Texto selecionado:
Mariela Portz foi eleita com a segunda melhor votação entre quase 150 postulantes a vereança em Lajeado. Filha de Delmar Portz, um dos ícones do PSDB, ela diz estar ciente da responsabilidade de suceder o trabalho de sete legislaturas do pai.

Ela diz que sempre gostou de política. Desde pequena, acompanhava os comícios do pai nas campanhas e também as atuações dele nas sessões legislativas. “Eu meio que cresci ali dentro. Sempre acompanhando a sessão. As vezes era só eu, com 12 ou 13 anos, sentada na primeira fileira, olhando tudo que acontecia.”

Por vezes, a rispidez das discussões assustava. “Eu não sabia distinguir o que era discussão e o que era briga. Às vezes eu aplaudia, ou ficava braba com os colegas do meu pai, pois achava que estavam xingando ele. Mas depois todos saíam para jantar”, relembra.

O pai, Delmar, foi sete vezes eleito vereador em Lajeado. Concorreu e venceu em 1988, 1992, 1996, 2000, 2004, 2008 e 2012. “Em 2016 foi a vez da minha filha”, brinca. Apesar da admiração, a filha planeja algumas ações diferentes. “Penso em mais interação social, usando meios de comunicação disponíveis. Algo que meu pai não fazia muito”, salienta.

Já o experiente tucano demonstra tranquilidade em relação aos confrontos inerentes aos políticos, assim como às críticas e ofensas comuns aos agentes públicos no atual cenário nacional. “Ela está muito bem preparada para isso. Não me preocupo. Tenho certeza que ela está pronta para se impor, tanto nos debates, como no relacionamento com os colegas da câmara”, aposta. “Ela não vai titubear”, conclui.

Tarefas propostas:
1. No texto sobre Mariela Portz, reescreva tudo o que vai de "Mariela Portz foi" até "legislaturas do pai.", trocando "PSDB" por "partido".
2. Segundo o texto sobre Mariela Portz, em quais anos Delmar Portz concorreu e venceu como vereador em Lajeado?
O material não tem nenhum papel nisto.

Trecho do material:
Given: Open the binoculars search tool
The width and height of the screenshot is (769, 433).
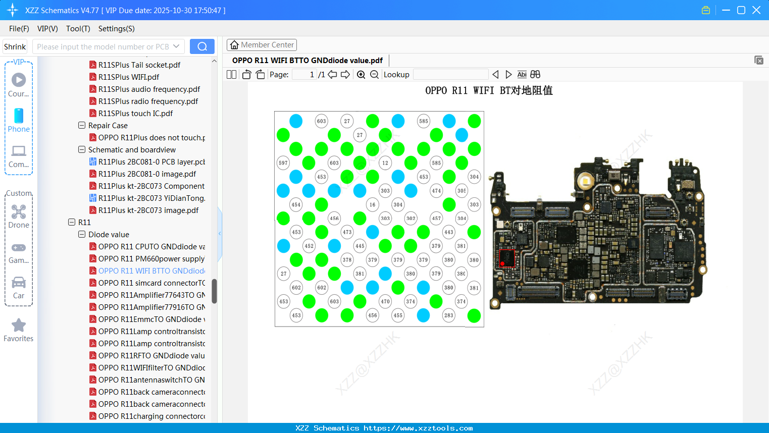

Respostas por tarefa:
1.
Mariela Portz foi eleita com a segunda melhor votação entre quase 150 postulantes a vereança em Lajeado. Filha de Delmar Portz, um dos ícones do partido, ela diz estar ciente da responsabilidade de suceder o trabalho de sete legislaturas do pai.

2. Em 1988, 1992, 1996, 2000, 2004, 2008 e 2012.